Would you show every line from the records that holds "will"?

━━━━━━━━━━━━━━━━━━━━

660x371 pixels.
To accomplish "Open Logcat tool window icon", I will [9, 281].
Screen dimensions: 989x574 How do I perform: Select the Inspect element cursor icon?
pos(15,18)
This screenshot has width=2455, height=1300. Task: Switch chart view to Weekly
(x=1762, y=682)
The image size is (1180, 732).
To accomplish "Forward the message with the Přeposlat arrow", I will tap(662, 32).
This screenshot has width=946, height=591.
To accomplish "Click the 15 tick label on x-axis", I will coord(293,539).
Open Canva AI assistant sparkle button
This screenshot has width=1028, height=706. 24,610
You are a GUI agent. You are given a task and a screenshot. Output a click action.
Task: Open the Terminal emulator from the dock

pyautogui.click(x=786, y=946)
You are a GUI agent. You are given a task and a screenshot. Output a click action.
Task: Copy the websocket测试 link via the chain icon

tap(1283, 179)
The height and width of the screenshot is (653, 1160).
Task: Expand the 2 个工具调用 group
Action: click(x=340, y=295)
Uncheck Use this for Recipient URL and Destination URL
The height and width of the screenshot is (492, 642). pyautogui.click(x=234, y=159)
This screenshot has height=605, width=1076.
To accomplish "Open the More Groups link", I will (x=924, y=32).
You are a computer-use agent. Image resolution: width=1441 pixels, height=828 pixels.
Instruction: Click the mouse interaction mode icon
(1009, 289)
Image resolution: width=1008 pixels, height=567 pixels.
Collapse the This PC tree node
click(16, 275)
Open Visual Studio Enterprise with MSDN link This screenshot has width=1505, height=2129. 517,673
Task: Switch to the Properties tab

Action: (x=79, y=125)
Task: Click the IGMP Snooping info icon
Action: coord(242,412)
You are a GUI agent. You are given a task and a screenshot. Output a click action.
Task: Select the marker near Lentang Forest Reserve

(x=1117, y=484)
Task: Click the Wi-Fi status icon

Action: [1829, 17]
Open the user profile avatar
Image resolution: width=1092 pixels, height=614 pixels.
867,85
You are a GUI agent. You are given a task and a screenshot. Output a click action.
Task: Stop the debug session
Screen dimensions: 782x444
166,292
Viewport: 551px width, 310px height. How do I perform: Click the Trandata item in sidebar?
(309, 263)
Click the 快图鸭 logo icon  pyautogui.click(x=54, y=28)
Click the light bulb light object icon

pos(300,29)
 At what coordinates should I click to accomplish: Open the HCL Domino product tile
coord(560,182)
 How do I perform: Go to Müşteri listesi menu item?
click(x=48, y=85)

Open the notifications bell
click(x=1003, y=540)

━━━━━━━━━━━━━━━━━━━━

Task result =
To accomplish "Open Logcat tool window icon", I will [9, 281].
To accomplish "Forward the message with the Přeposlat arrow", I will tap(662, 32).
To accomplish "Click the 15 tick label on x-axis", I will coord(293,539).
To accomplish "Open the More Groups link", I will (x=924, y=32).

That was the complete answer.